Preterm delivered at 36+5 weeks with severe symmetrical IUGR – birth weight of 1.9 kg (<3rd centile). He was delivered via NVD with good Apgar score of 9-9. He was on gradual escalation of formula feeds with full feeds achieved on day 7 of life. On day 9 of life, while in Nursery, he developed acute respiratory distress with poor perfusion with an episode of bloody stools.
Necrotizing enterocolitis is a disease of prematurity, with only 10% occurring in full-term infants. It usually presents in the 1st – 2nd week of life in preterm infants, while usually presenting within the first 5 days in full-term infants . In the very premature infant, it may develop later in the 2nd – 3rd week of life.
It is important to recognise the normal bowel gas pattern in an infant, which is often described as a “mosaic” appearance (See day 8 radiograph: normal mosaic pattern over the left abdomen). Loss of this pattern with rounding and elongation of the loops must be considered an early warning sign, particularly in the right clinical setting (See day 8 radiograph: rounded dilated loop over the right abdomen). This represents ileus. It is the earliest, the most common (90%) and possibly the only sign of NEC. Intramural gas can also precede clinical deterioration. It is predominantly hydrogen that is produced by intestinal bacteria (most commonly Klebsiella ) acting on milk formula in the intestinal lumen. Mucosal injury then allows gas and bacteria to enter the intestinal wall.
Portal venous gas is a late radiographic feature (See day 9 radiograph) and has been cited as the worst prognostic radiographic abnormality, associated with 65-71% mortality [3,4]. However, also keep in mind that the commonest cause of portal venous gas in neonates is still gas tracking from an umbilical venous catheter. Last but not least, any signs of perforation must be actively searched for as it then pushes the patient towards surgical treatment. If in doubt, a decubitus radiograph or early repeat imaging is recommended.
Remember that radiographic findings can precede clinical deterioration. Keeping in mind the infant’s maturity, day-of-life and feeding status, a radiologist may be the first to diagnose NEC and its complications.
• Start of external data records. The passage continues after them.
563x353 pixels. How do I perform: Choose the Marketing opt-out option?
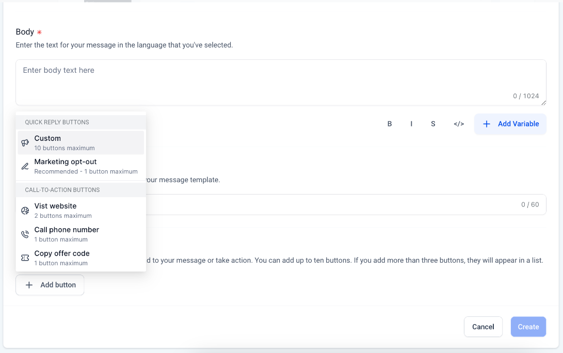click(x=81, y=166)
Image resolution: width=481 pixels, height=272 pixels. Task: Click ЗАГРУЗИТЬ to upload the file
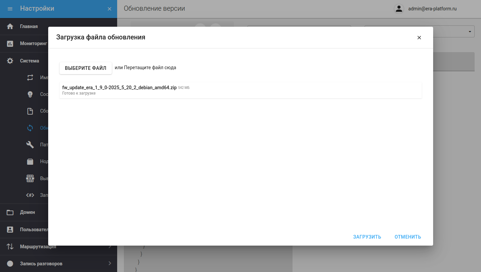367,237
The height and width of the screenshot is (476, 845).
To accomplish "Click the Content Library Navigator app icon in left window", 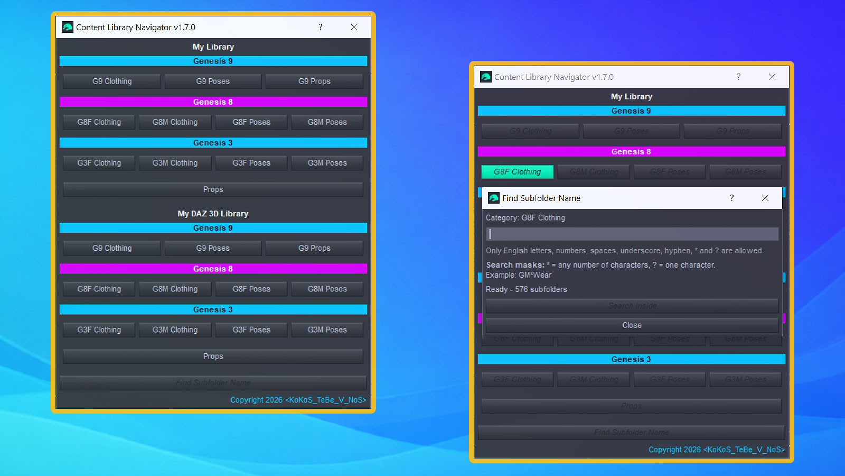I will [68, 27].
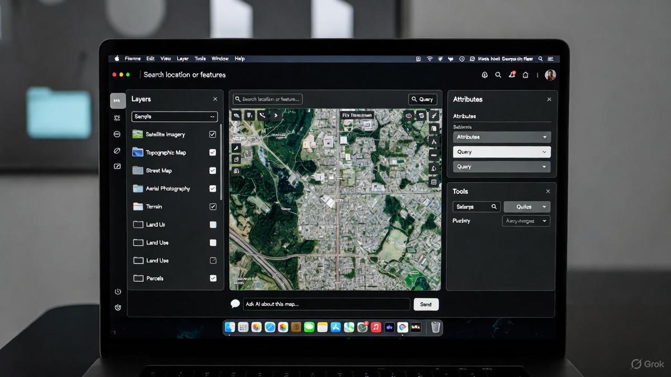The height and width of the screenshot is (377, 671).
Task: Toggle the Street Map layer checkbox
Action: tap(212, 170)
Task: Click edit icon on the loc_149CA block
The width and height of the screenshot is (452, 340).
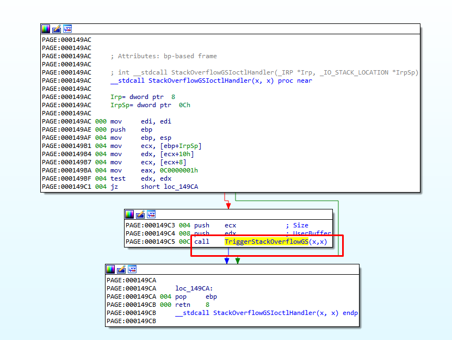Action: coord(122,269)
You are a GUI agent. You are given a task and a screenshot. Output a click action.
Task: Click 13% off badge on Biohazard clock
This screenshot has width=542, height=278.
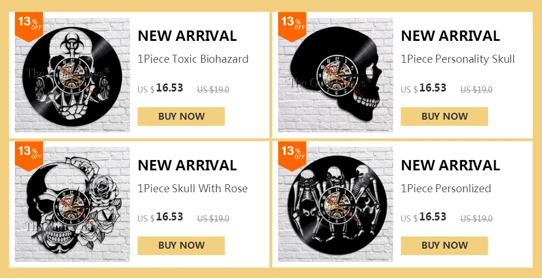click(x=29, y=26)
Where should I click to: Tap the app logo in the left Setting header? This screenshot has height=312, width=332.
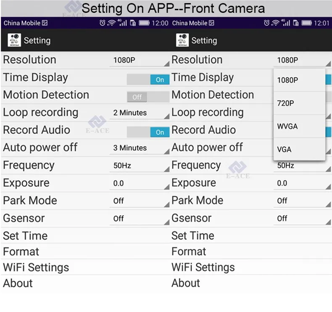14,40
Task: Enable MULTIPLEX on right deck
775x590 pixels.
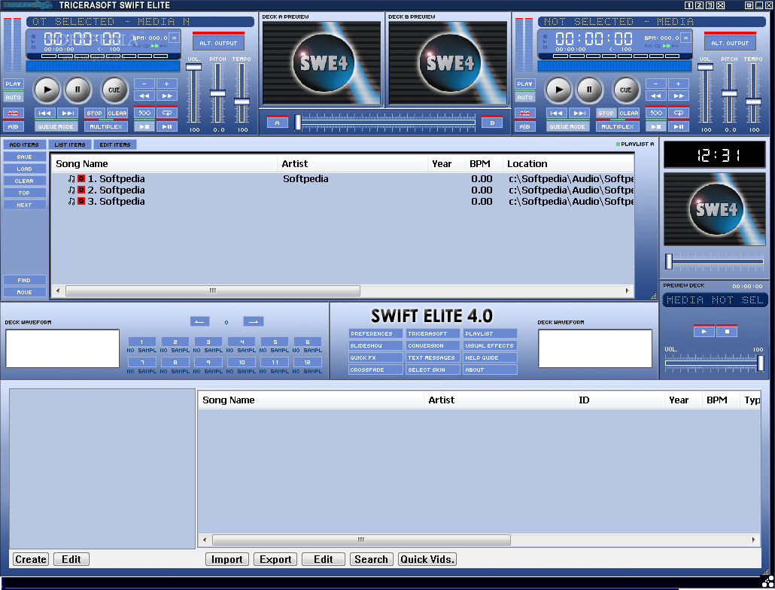Action: [x=617, y=126]
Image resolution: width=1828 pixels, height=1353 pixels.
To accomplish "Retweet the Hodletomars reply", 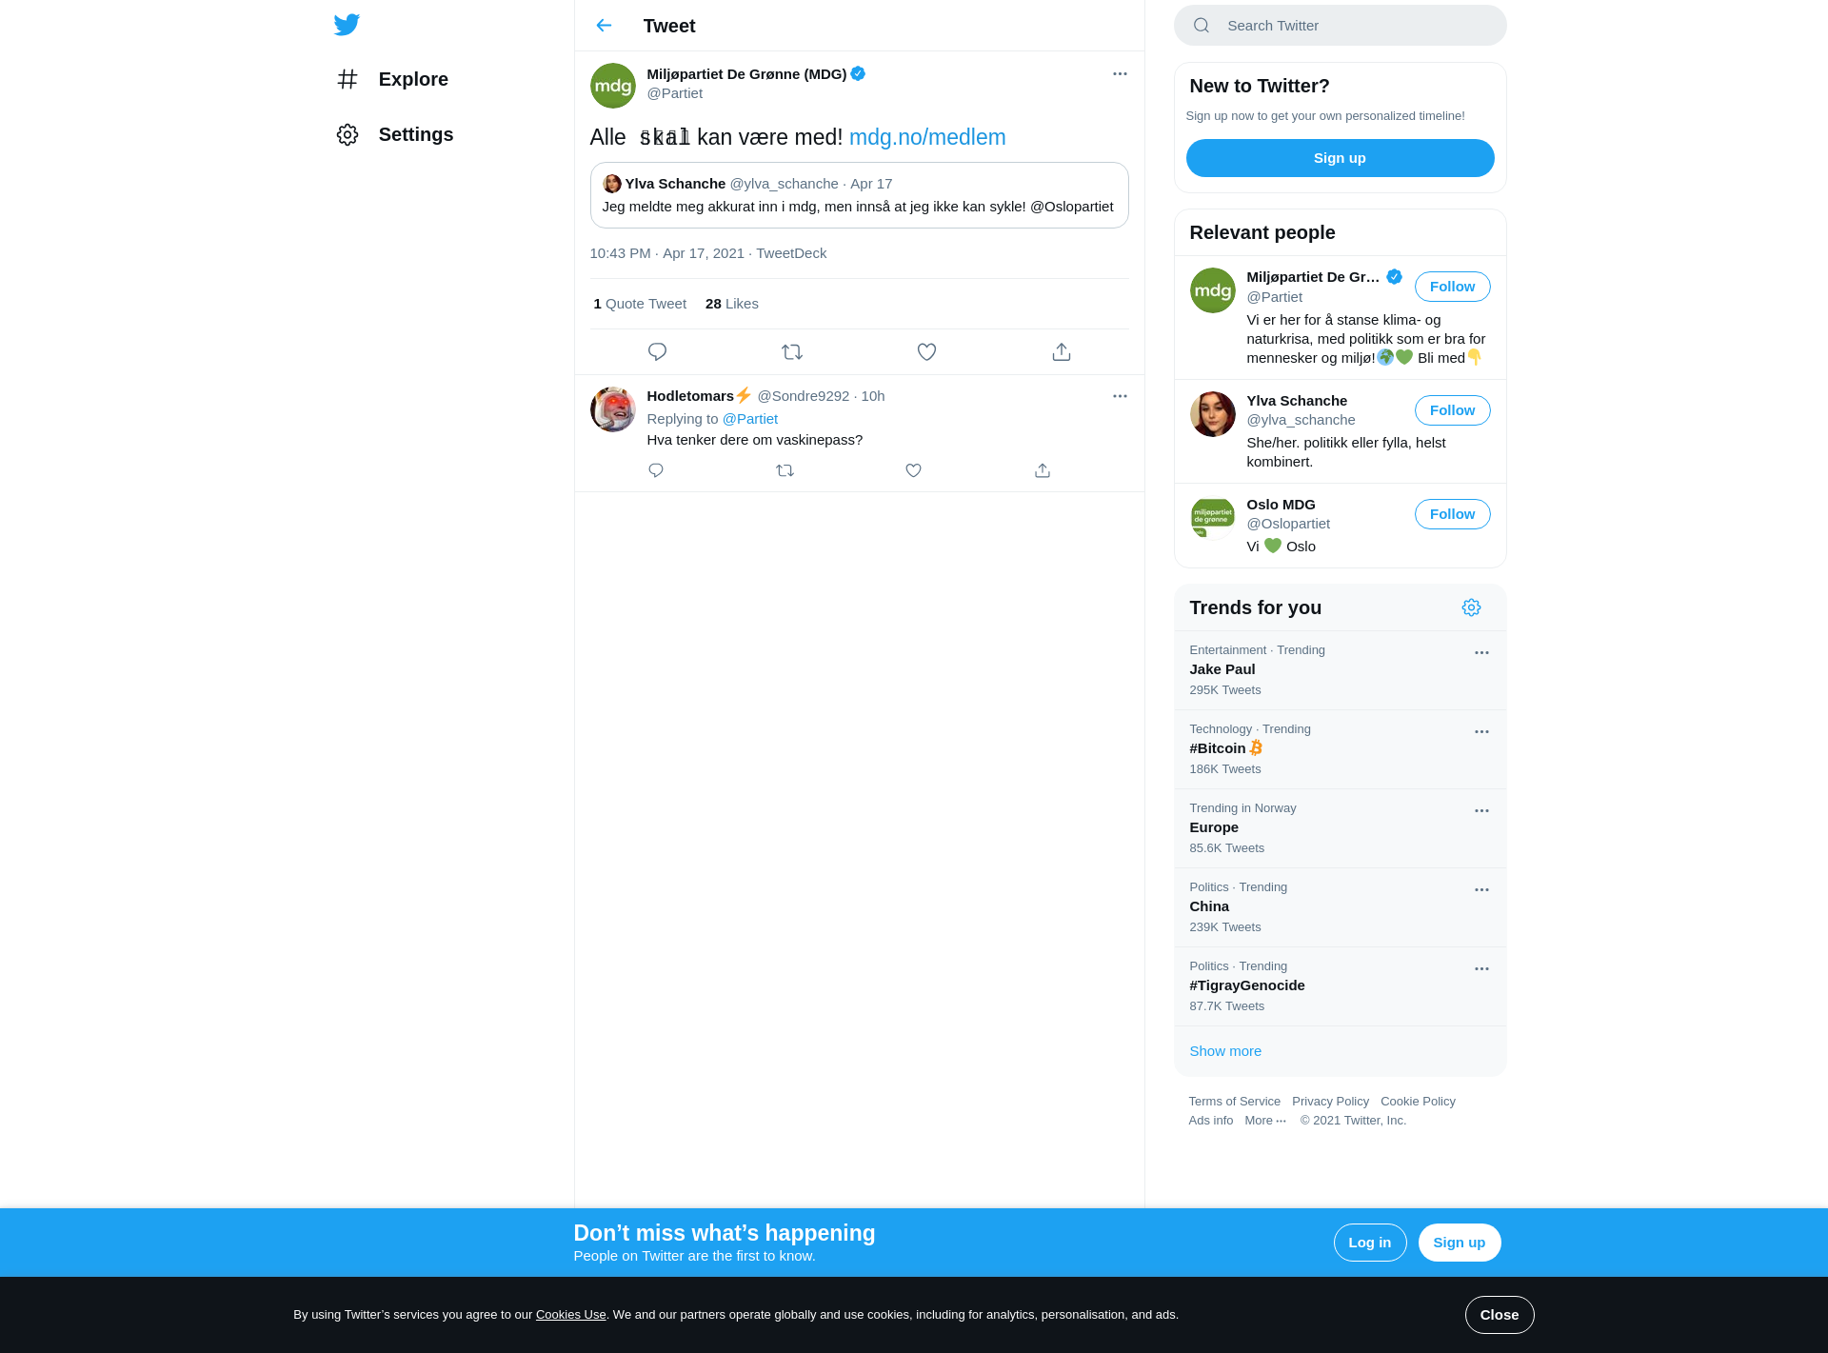I will click(785, 470).
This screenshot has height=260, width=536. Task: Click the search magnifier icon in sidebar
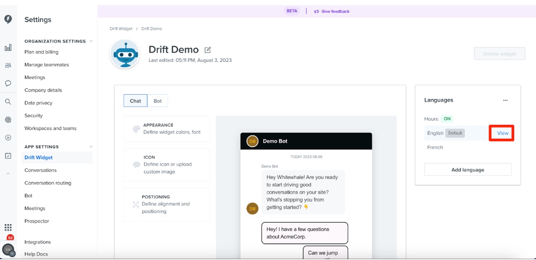point(8,102)
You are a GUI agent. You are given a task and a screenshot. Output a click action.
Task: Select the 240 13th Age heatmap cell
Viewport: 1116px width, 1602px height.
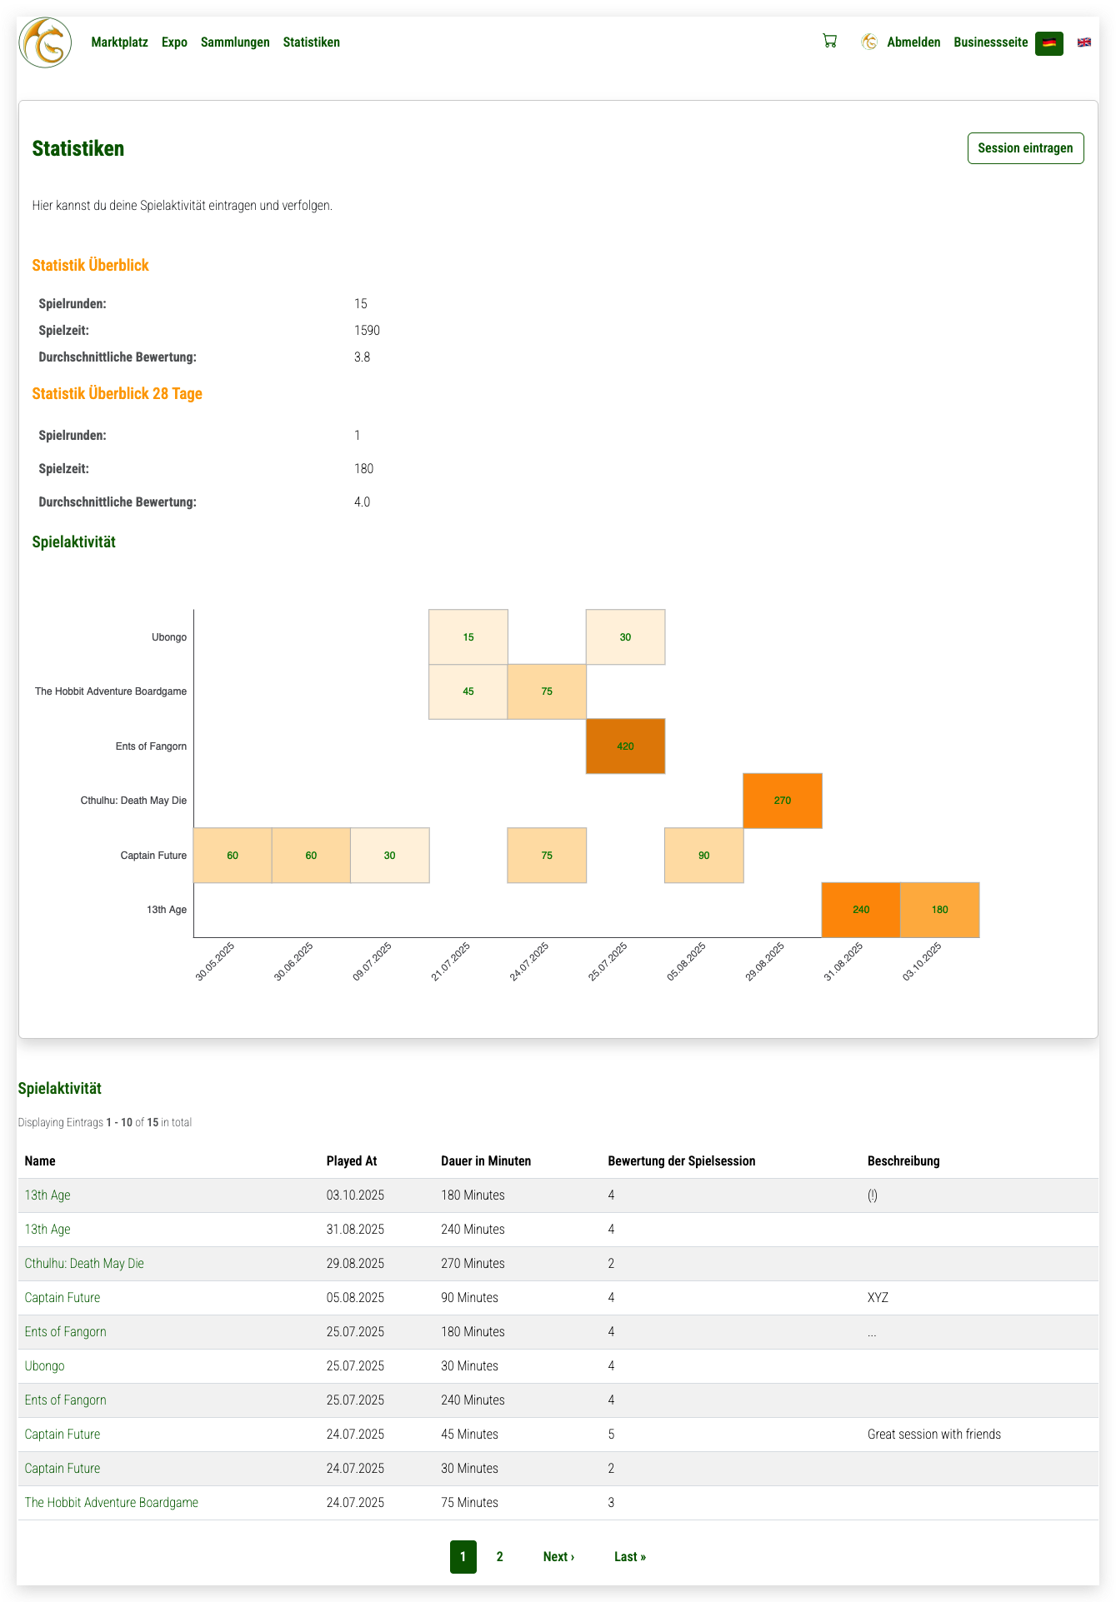[x=861, y=910]
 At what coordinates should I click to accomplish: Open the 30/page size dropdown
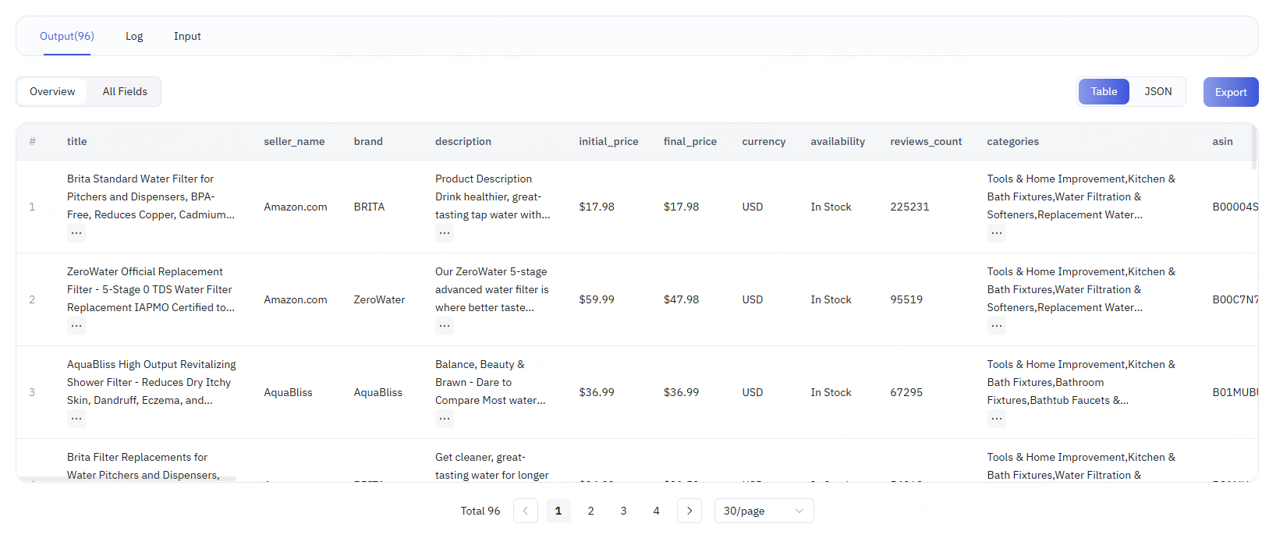click(x=764, y=511)
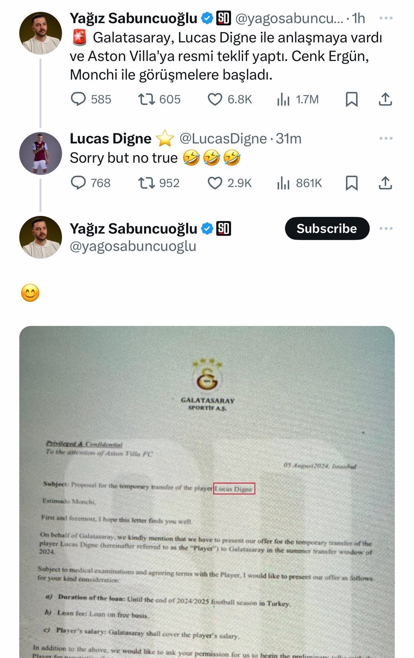Screen dimensions: 414x658
Task: Reply to Lucas Digne's 'Sorry but no true' tweet
Action: (x=78, y=183)
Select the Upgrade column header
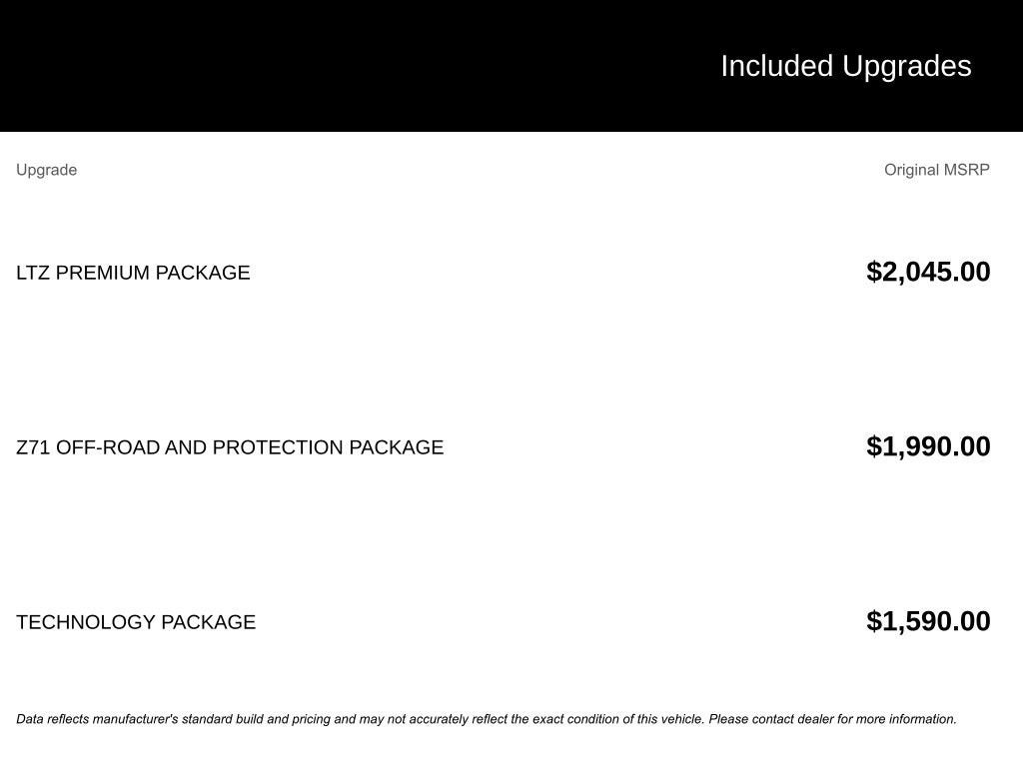Image resolution: width=1023 pixels, height=767 pixels. coord(46,170)
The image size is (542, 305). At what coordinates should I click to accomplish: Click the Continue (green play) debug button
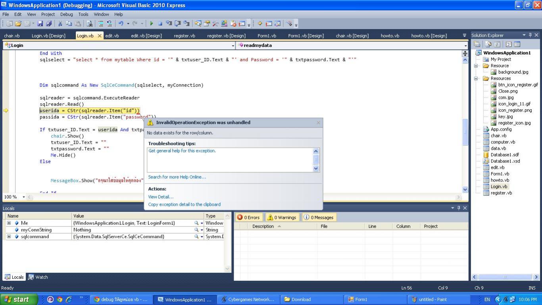[x=151, y=24]
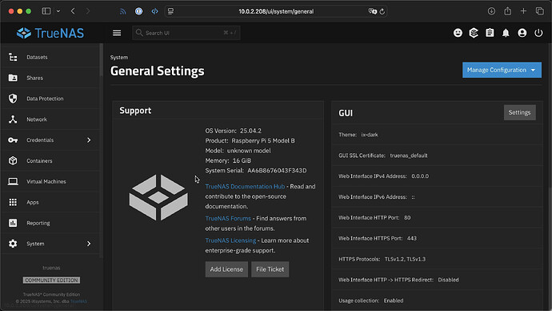
Task: Toggle the sidebar hamburger menu icon
Action: (x=117, y=33)
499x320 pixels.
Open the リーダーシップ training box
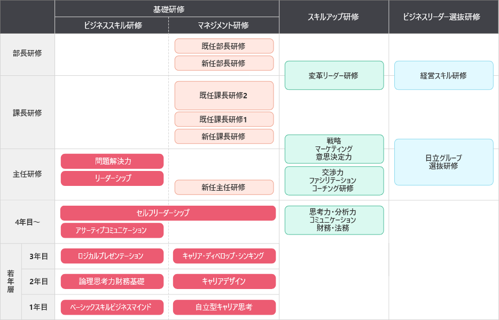coord(112,178)
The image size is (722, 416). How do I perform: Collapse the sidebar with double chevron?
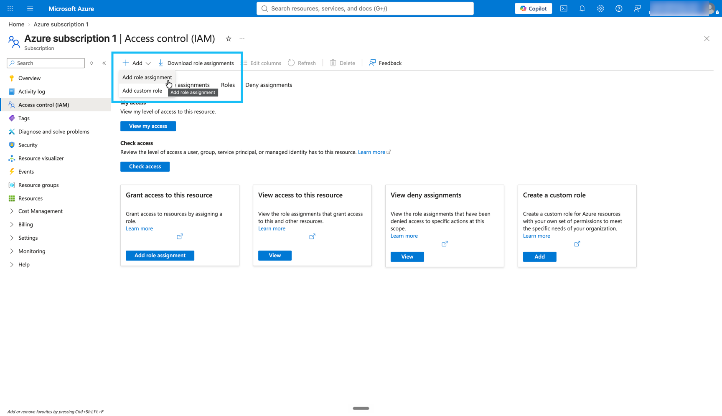(104, 63)
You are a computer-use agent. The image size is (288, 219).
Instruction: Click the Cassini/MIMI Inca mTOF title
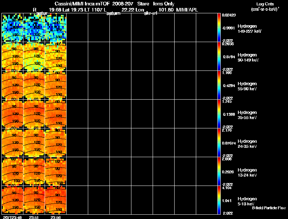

- Ostlie, Daniel J., et al. “Necrotizing enterocolitis in full-term infants.” Journal of pediatric surgery 38.7 (2003): 1039-1042.
- Bell MJ, Shackelford P, Feigin RO, Temberg JL, Brotherton T. Epidemiologic and bacteriological evaluation of neonatal necrotizing enterocolitis. J Pediatr Surg 1979;14:1-4
- Kosloske, Ann M., et al. “Necrotizing enterocolitis: value of radiographic findings to predict outcome.” American Journal of Roentgenology 151.4 (1988): 771-774
- Cikrit 0, Mastandrea J, Grosfeld JL, West KW, Schreiner RL. Significance of portal vein air in necrotizing enterocolitis: analysis of 53 cases. J Pediatr Surg 1985;20:425-430
- Epelman, Monica, et al. “Necrotizing Enterocolitis: Review of State-of-the-Art Imaging Findings with Pathologic Correlation 1.” Radiographics 27.2 (2007): 285-305.